When I walked around Edinburgh with Darina she told me about this “Harry Potter train”, an old steam train that crosses the Glenfinnan Viaduct (like in the movies) and passes many filming locations not only from “Harry Potter” but also “Outlander” and “Game of Thrones”. I didn´t get that train out of my mind, put it on top of the bucket list and to be honest it was kind of my excuse to travel to Scotland during the summer. (As you would need an excuse..)
There are different compartments like second class, first class and first class “Harry Potter Style”, which I picked – I just love to ride in style!
There is also a little “Harry Potter gift shop on board. But even if you´re not interested in that wizard-stuff at all, the train ride from Fort William to Mallaig is one of the most scenic train journeys alongside Loch Eil, Glenfinnan Viaduct and Arisaig.
The route is also the same shown in the Harry Potter films. The company running the Jacobite service provided Warner Brothers with the train used as the Hogwarts Express in all of the movies and allowed them use of the Jacobite’s route for filming. The locomotive used to pull the Hogwarts Express in the films, the GWR 4900 Class 5972 Olton Hall, is presently located at Warner Bros. Studios, Leavesden and can be seen during studio tours. (Wikipedia)
The Jacobite Train starts from Fort William and ends 41 miles later in Mallaig.
The Mallaig Extension of the West Highland Railway opened in 1901 and was operated by the North British Railway. It was intended to help open up this rural and remote part of the Scottish Atlantic coast, and the building of the line was heavily subsidised by the British Government. It became part of the London and North Eastern Railway at the Grouping in 1923, and British Railways at Nationalisation in 1948. (Wikipedia)
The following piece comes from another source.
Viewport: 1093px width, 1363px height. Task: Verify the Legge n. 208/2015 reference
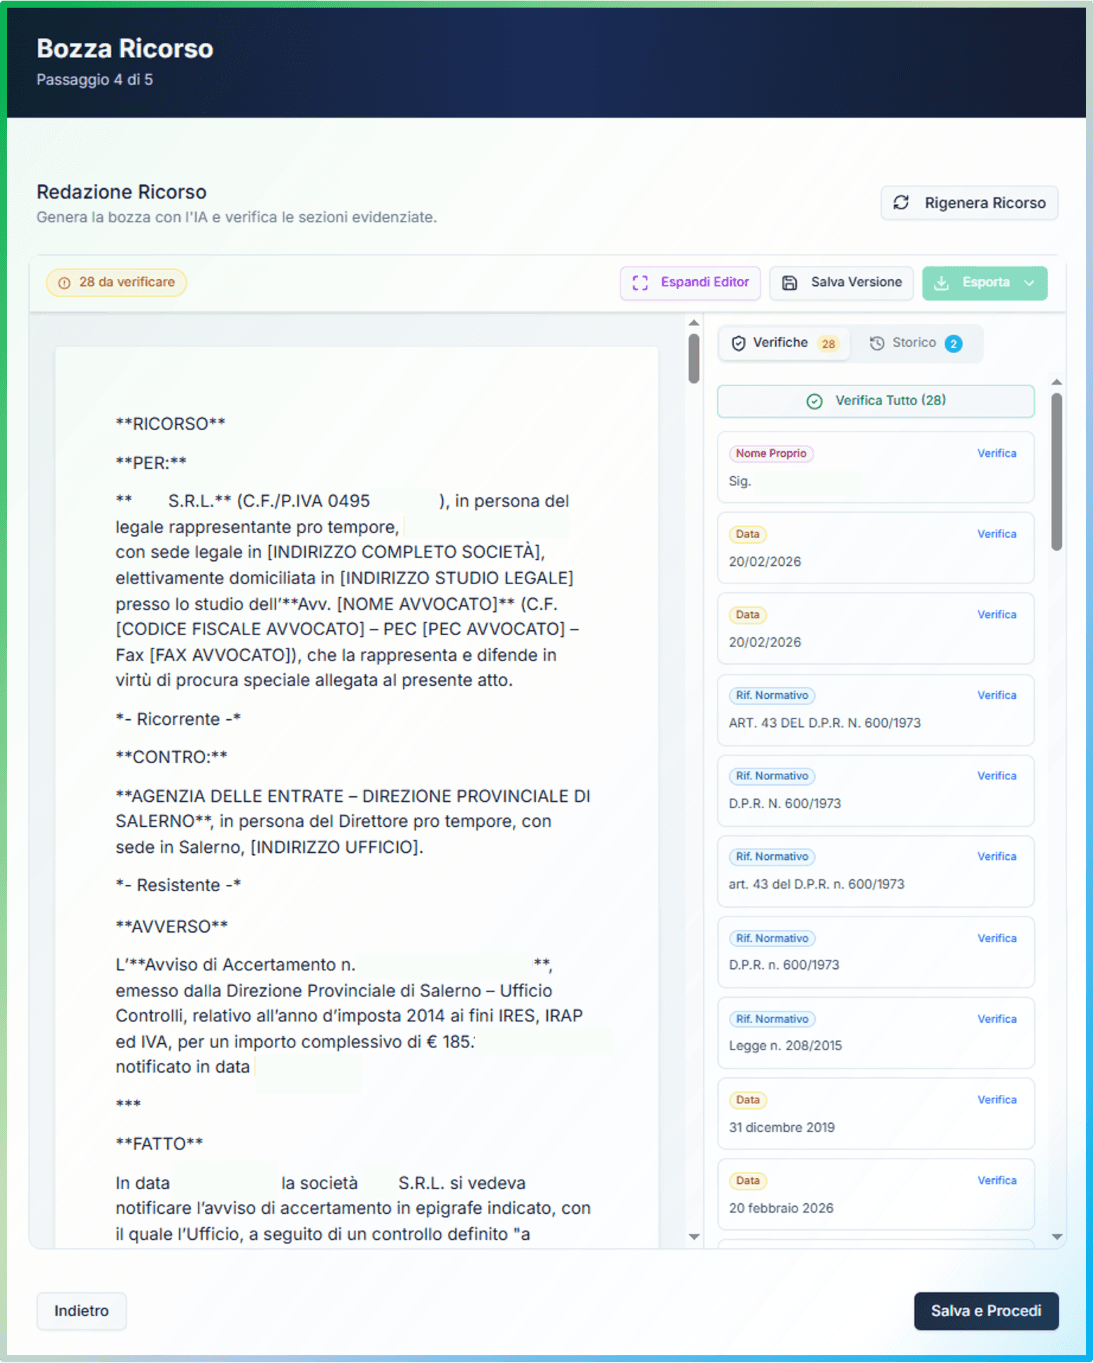click(x=996, y=1019)
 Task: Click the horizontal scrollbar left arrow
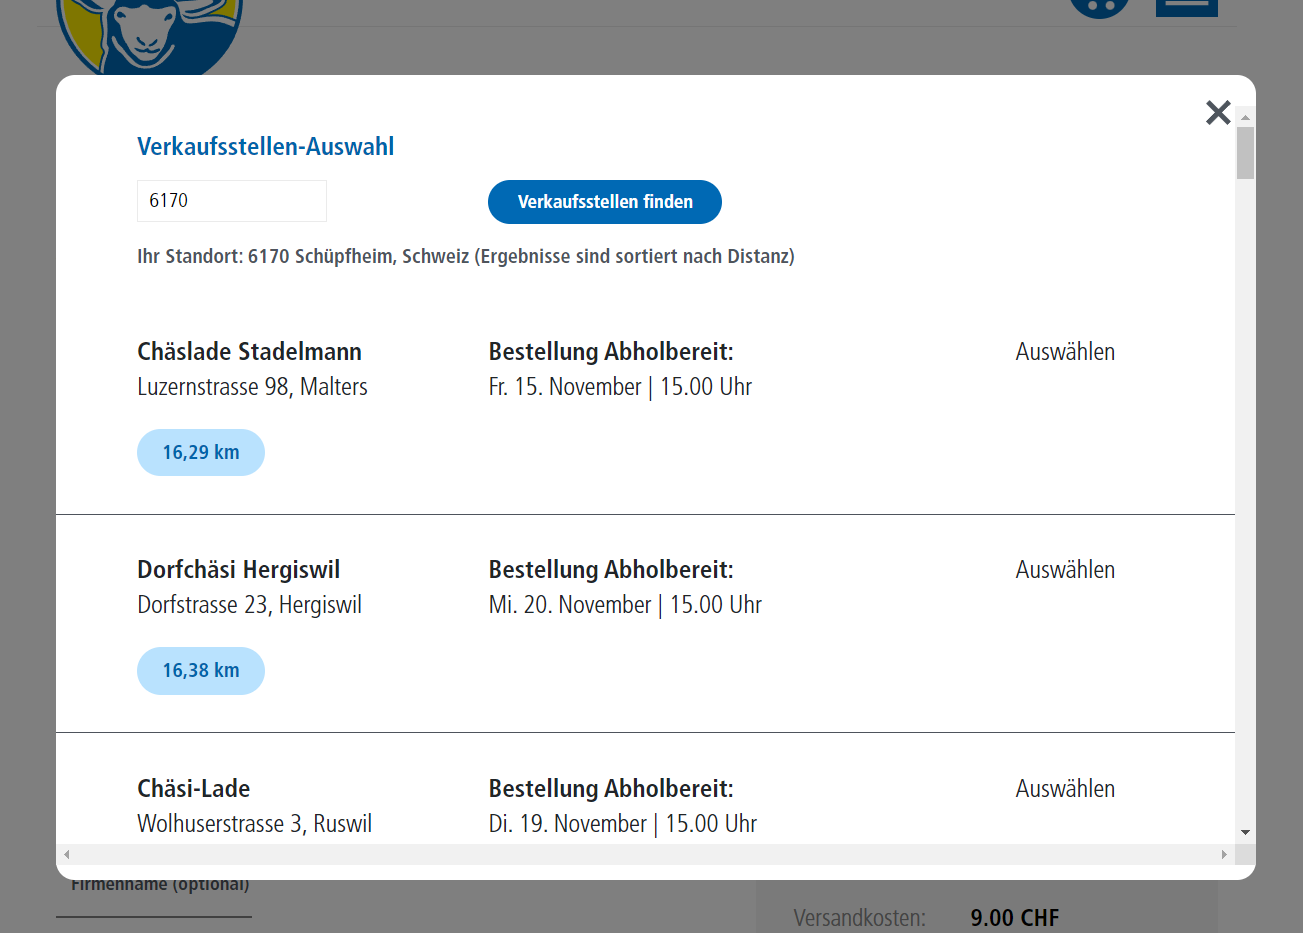coord(67,854)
Regular Steam Train services ended in 1967. In 1984 British Railways reintroduced a Steam Train on part of this route to boost tourism and called it the “West Highlander”, later renamed to “The Lochaber”.
After the privatisation of the British Railway, the licence for this route was granted to the West Coast Railway Company and they started their service in the summer of 1995 under the name “The Jacobite”.
The image above shows the Glenfinnan monument shortly before the Glenfinnan Viaduct. My seat was on the aisle side so I didn´t see the viaduct but I made that up on the way back.
A longer stop at the Glenfinnan station, to shop at the Harry Potter gift shop in the train and to visit the Glenfinnan Station Museum or just look around the station. There is also an old Dining and Sleeping Car, which I have to try out next time.
We´re approaching Mallaig – hello again! This was already my starting point for Skye. The train stopped for around one to two hours in Mallaig which I spent just sitting at the harbour. Had to take in as much sea as possible before going back to Vienna.
Wouldn´t that be the perfect place to write, relax and just switch off?
Meeting the afternoon train at Glenfinnan station. That was my clue to get out on the aisle and watch the train ride from the window in the door.
The first view of the viaduct and I´m not the only one peeking out of the window.
About an hour later we arrived back at Fort William and I spent my last hours walking around the town and boarded the Caledonian sleeper back to London in the evening.
And I can´t wait to go back to Scotland!